Monday, May 27, 2013


I'm a tall woman, and rarely feel small in a crowd, but this past weekend I felt like a little shrimp.

On Sunday I attended my aunt's 90th birthday celebrations. My aunt wanted a dinner with family, but didn't want a party. Hmm. OK. So we had a gathering of family and friends for a large dinner, to celebrate Marcelle's birthday, but it wasn't a party, per se, even though there was a birthday cake and I saw cousins and friends, dare I say, I usually only see at weddings or funerals. It was so nice to see everyone under such auspicious circumstances.

I saw a cousin, John,  I haven't seen in years. His brothers are all a bit older than me, and as a kid intimidated me. I saw these big tall guys, who were older, and I was the only little girl around, and just got shy on them. Well, I think I had reason to feel intimidated as a kid. These boys were tall, and are tall. My cousins are all well over six feet. My cousin John's two boys are seven feet and seven feet two inches respectively. Now that's tall!

Honestly, I had to get on my tippy toes to hug these guys. That is just unheard of for me.

When I was in China a few years ago, I remember getting mobbed on the Bund in Shanghai, by groups of Chinese that wanted their photo taken with me, because of my height. When I was climbing the Great Wall, I had Chinese families stop me, to have their photos taken with me, standing on their tippy-toes, trying to be as tall as me. Now I know how these people felt. I wasn't standing on my tippy-toes with my cousins, but I sure wasn't seeing eye to eye, till we sat down. It was a neat experience.

My Aunt Marcelle, the birthday girl,
my cousin Tony and my Mom (BTW my Mom isn't small either)

Monday, May 13, 2013

Documentaries are to Canada...

... what Jazz is to America. At least that's what a slide flashed us before each documentary I recently saw at Toronto's Hot Docs (that's hot documentaries) film festival.

I'm a film buff — always have been. I've always meant to get more involved with TIFF in September, but have been overwhelmed by the line-ups and options. Hot Docs seemed much more manageable to me, and still had the high quality and cache. This year was the twentieth anniversary of Hot Docs, and the selections were outstanding.

Initially Belinda and I booked a ten ticket package, thinking five films each would be plenty. What with trying to coordinate what we wanted to see, without taking time off work, our personal commitments and being able to coordinate the locations of the films so that we weren't necessarily running across downtown, at first seemed daunting. We easily managed to coordinate the five selections, locations, and times. Success.

Expedition to the End of the World at TIFF's Lightbox was our first film, with a Q & A by the director and producer post show. What a beautifully shot documentary, with a quirky cadre of stars set on top of a gorgeous soundtrack that went from Mozart to techno rock. I've noticed that since their appearance in Toronto, they are hitting Europe by storm and winning awards. Kudos to them.

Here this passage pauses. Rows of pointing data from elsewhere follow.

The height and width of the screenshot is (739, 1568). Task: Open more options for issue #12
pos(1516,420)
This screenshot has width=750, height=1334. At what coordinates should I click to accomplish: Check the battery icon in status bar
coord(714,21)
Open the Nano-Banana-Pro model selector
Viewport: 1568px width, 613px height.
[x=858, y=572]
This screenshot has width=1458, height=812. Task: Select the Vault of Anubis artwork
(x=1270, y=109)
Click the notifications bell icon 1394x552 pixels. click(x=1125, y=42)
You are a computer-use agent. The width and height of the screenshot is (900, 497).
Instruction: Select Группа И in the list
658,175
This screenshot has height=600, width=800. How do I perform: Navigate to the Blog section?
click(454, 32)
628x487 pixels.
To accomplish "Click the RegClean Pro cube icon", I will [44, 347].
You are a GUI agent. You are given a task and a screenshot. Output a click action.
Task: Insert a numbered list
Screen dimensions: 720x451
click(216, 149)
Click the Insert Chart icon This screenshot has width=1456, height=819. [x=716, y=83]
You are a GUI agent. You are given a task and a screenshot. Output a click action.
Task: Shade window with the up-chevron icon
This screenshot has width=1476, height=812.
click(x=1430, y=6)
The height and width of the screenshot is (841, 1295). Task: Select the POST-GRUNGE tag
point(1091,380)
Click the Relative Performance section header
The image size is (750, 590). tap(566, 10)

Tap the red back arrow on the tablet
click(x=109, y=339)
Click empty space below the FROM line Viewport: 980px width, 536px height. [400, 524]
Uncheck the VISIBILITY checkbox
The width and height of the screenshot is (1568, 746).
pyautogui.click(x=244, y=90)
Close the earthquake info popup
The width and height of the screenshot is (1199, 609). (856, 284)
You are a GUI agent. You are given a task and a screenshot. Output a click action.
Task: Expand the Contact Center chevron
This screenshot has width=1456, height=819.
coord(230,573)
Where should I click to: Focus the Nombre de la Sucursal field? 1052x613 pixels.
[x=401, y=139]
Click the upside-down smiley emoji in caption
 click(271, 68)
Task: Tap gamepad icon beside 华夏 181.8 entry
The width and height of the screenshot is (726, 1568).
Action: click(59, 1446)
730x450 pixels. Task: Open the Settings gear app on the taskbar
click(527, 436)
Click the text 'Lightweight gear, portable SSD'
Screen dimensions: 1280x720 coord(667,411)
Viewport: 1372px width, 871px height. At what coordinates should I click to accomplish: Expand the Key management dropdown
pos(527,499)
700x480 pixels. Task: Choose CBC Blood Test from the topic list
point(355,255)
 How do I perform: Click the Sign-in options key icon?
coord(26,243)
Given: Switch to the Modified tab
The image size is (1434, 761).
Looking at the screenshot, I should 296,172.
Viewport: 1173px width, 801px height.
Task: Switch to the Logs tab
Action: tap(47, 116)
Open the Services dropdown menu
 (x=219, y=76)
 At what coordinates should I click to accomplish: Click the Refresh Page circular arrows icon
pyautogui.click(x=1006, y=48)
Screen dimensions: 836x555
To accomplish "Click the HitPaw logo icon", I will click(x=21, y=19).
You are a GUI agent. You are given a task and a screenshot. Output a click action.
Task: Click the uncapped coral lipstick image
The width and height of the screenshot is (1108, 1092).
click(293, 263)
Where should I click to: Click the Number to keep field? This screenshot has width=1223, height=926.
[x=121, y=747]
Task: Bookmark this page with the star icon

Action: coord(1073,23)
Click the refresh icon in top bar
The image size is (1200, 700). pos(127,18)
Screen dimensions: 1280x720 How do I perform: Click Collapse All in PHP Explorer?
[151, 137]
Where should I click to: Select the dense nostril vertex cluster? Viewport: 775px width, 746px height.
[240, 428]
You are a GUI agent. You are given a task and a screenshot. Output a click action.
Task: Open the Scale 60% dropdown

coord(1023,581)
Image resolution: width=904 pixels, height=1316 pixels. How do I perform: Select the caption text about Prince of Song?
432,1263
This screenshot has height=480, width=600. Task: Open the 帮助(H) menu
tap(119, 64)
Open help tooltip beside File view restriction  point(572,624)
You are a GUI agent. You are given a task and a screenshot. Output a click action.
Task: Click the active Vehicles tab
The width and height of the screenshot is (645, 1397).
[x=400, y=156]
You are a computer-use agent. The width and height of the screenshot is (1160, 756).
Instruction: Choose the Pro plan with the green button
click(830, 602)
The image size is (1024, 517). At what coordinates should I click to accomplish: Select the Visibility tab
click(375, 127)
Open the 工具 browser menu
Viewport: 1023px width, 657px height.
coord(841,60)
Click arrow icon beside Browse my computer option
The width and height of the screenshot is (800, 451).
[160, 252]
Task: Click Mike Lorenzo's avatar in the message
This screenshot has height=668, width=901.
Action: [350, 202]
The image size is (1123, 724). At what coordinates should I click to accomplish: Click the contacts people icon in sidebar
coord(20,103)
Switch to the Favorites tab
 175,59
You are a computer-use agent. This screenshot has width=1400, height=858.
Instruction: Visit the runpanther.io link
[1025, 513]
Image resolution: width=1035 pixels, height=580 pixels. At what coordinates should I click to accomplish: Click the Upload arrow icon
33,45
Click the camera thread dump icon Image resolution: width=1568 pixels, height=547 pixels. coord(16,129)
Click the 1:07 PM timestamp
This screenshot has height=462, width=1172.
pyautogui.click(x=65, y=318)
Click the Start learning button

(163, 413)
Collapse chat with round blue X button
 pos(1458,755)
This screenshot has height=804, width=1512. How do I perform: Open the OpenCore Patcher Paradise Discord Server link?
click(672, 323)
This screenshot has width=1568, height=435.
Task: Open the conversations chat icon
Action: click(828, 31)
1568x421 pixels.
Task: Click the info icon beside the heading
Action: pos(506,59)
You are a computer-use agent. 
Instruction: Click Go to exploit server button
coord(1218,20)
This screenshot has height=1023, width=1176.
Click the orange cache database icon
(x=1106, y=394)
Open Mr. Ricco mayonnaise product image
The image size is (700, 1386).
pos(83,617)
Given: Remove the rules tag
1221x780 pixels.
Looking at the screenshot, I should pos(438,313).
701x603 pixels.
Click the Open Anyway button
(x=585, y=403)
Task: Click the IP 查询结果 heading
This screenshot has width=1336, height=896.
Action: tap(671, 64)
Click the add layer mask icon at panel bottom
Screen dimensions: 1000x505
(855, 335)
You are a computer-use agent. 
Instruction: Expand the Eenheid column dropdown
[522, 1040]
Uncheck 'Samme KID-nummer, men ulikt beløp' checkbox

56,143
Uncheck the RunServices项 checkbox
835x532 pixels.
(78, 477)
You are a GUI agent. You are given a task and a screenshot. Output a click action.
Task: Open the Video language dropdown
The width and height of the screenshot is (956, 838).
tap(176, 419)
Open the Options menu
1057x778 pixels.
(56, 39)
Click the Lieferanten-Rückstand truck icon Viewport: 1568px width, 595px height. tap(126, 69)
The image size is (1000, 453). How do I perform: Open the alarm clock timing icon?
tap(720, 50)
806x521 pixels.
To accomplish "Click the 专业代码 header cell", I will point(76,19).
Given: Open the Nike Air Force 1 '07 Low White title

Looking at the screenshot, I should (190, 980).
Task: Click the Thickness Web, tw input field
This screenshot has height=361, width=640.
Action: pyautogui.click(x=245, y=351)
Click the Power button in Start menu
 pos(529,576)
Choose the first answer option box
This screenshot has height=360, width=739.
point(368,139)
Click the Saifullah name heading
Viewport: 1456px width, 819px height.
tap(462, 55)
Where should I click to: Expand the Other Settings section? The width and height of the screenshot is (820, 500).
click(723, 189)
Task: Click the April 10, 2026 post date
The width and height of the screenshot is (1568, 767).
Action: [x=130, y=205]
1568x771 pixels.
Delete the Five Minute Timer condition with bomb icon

Sunday had three docs scheduled, all showing back to back at the ROM — how convenient. We saw, The Only Son, The Life and Crimes of Doris Payne and Terms and Conditions on Sunday afternoon.

The Only Son took me back to my lovely memories of Nepal and the people I encountered there. The Life and Crimes of Doris Payne was a surprisingly interesting look at a seventy-something jewel thief and her matter of fact attitude. Terms and Conditions made me think about what I was saying and doing on the internet and showed me how big brother IS watching. It was a full day. After each film we were asked to rate them. How could I not give these movies a good rating. I mean, in each case, I wasn't bored, there was a captivating story, well thought out, I was entertained, amused and made to think.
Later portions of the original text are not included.